Now, anybody who’s into conspiracy theories will recognize the driving conspiracy behind Dan Brown’s The Da Vinci Code quite early on. Let’s test your CQ (c’mon: Conspiracy Quotient) out with one phrase: Priory of Sion. Got it? Good.
Okay, one more hint: if you’ve read Holy Blood, Holy Grail, you know the whole basis of the conspiracy.
(I knew I was over the whole conspiracy theory thing when I read the follow-up to HBHG, The Messianic Legacy, and found myself far more intrigued by the bits concerning Biblical interpretation and what information was found in the Gnostic Gospels than I was by anything having to do with the modern-day conspiracy stuff.)
All right, enough background—on to the book. The Da Vinci Code is extremely entertaining. The best description I’ve heard of it is “Eco-lite,” which should give you an idea of the flavor: lots of esoteric information, with very little of it in other languages so you don’t feel like a moron the way you do with Eco. Robert Langdon, an American symbologist, is in Paris to give a talk. The curator of the Louvre Museum, Jacques Sauniere, asks to meet him for drinks but poof! gets murdered before they meet. Robert teams up with Sophie Neveu, a master cryptologist—and, conveniently, the curator’s granddaughter—and together they go on the run to solve the murder and uncover what Sauniere wanted to tell them before he was killed.

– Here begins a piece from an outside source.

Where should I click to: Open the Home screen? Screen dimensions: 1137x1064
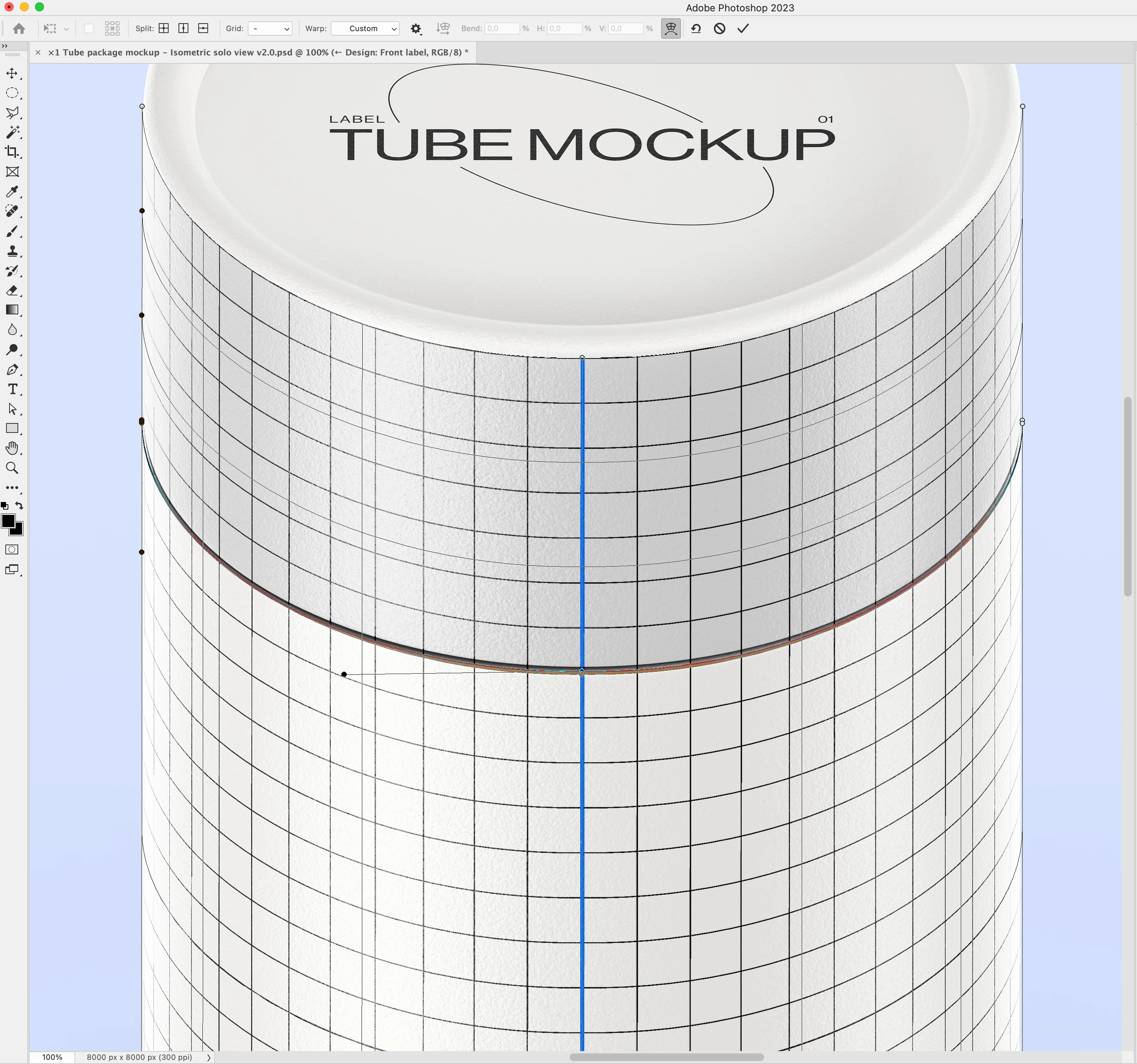click(19, 28)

Brown propels the story along, even as he manages to spill a lot of cocktail-party information along the way. You know, the kind of tidbit that’s so much fun to toss off at a cocktail party: are you aware of the reported symbology in Leonardo’s The Last Supper? The story’s also written in “real-time”—once it kicks off, we see everything that happens, from Robert and Sophie’s run to a sinister Bishop with Opus Dei to an assassin trailing Our Heroes across Paris.
The Da Vinci Code: entertaining, with no academic requirements whatsoever before diving in.